- _DO THIS_
Reproduce the listing below word for word, starting at the line that contains "Where should I" and continuing through the end of the listing, with both ends included. Leave the pictures out of your copy.

= = = = =

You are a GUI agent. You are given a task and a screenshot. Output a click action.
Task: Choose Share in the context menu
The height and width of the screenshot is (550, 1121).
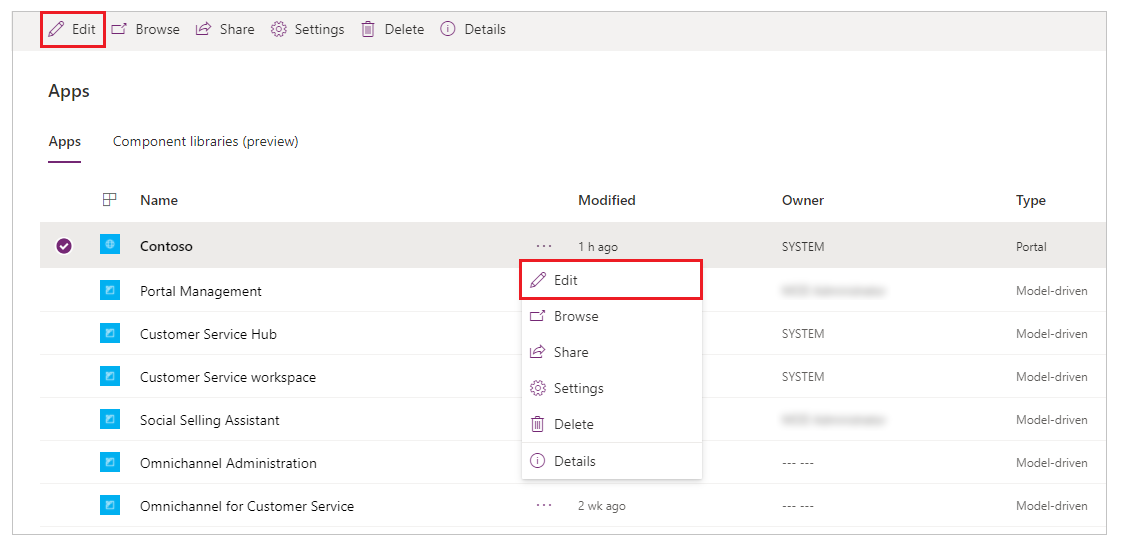click(x=611, y=353)
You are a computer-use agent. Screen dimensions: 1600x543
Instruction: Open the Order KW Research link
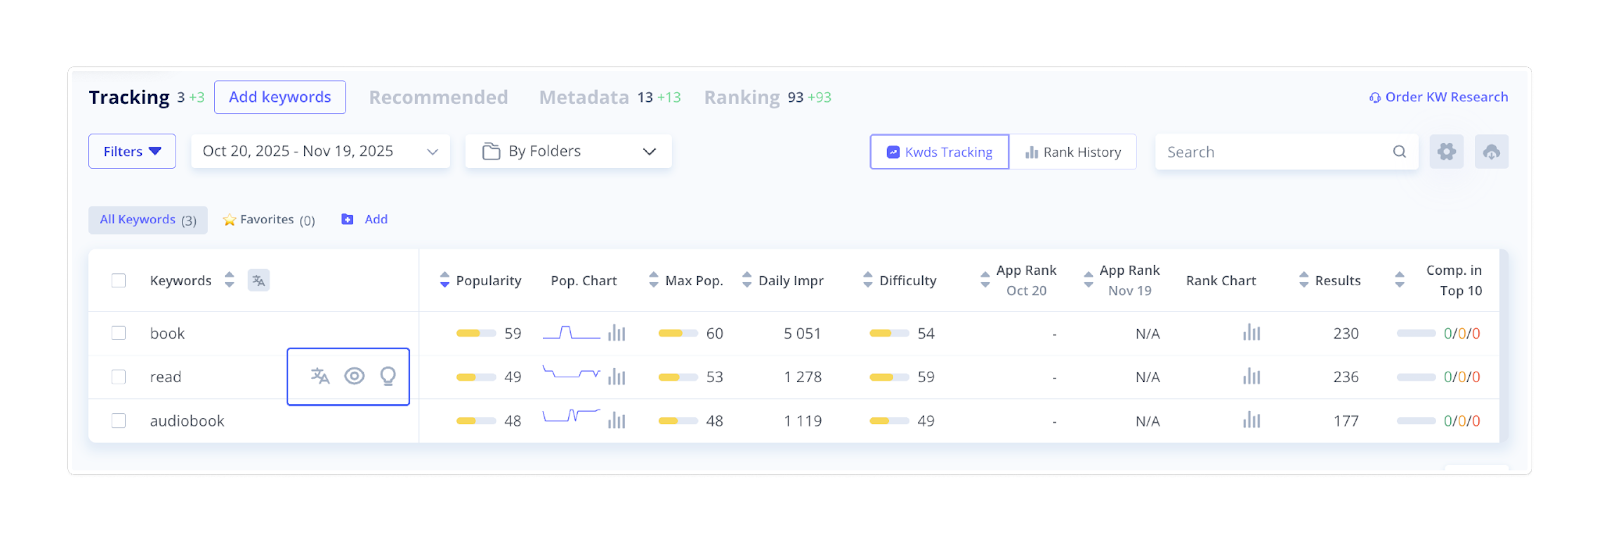coord(1439,97)
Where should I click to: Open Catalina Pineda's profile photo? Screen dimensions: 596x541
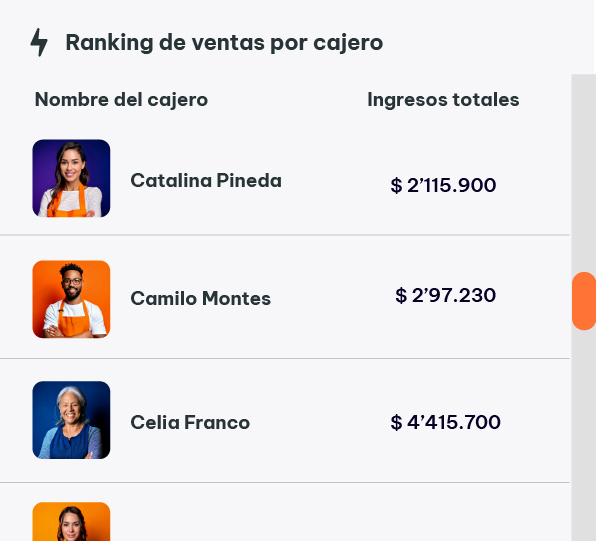point(71,178)
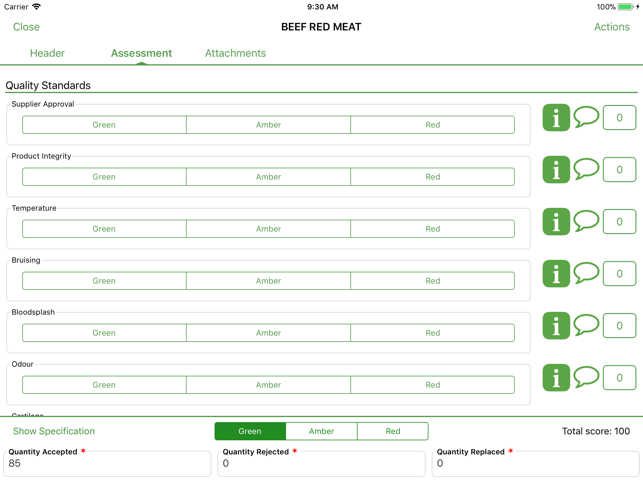Show info for Bruising standard
This screenshot has width=643, height=482.
coord(556,274)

= = = = =

- _FINAL RESULT_
Where should I click to: Open Catalina Pineda's profile photo? Screen dimensions: 596x541
point(71,178)
Show info for Bruising standard
This screenshot has width=643, height=482.
coord(556,274)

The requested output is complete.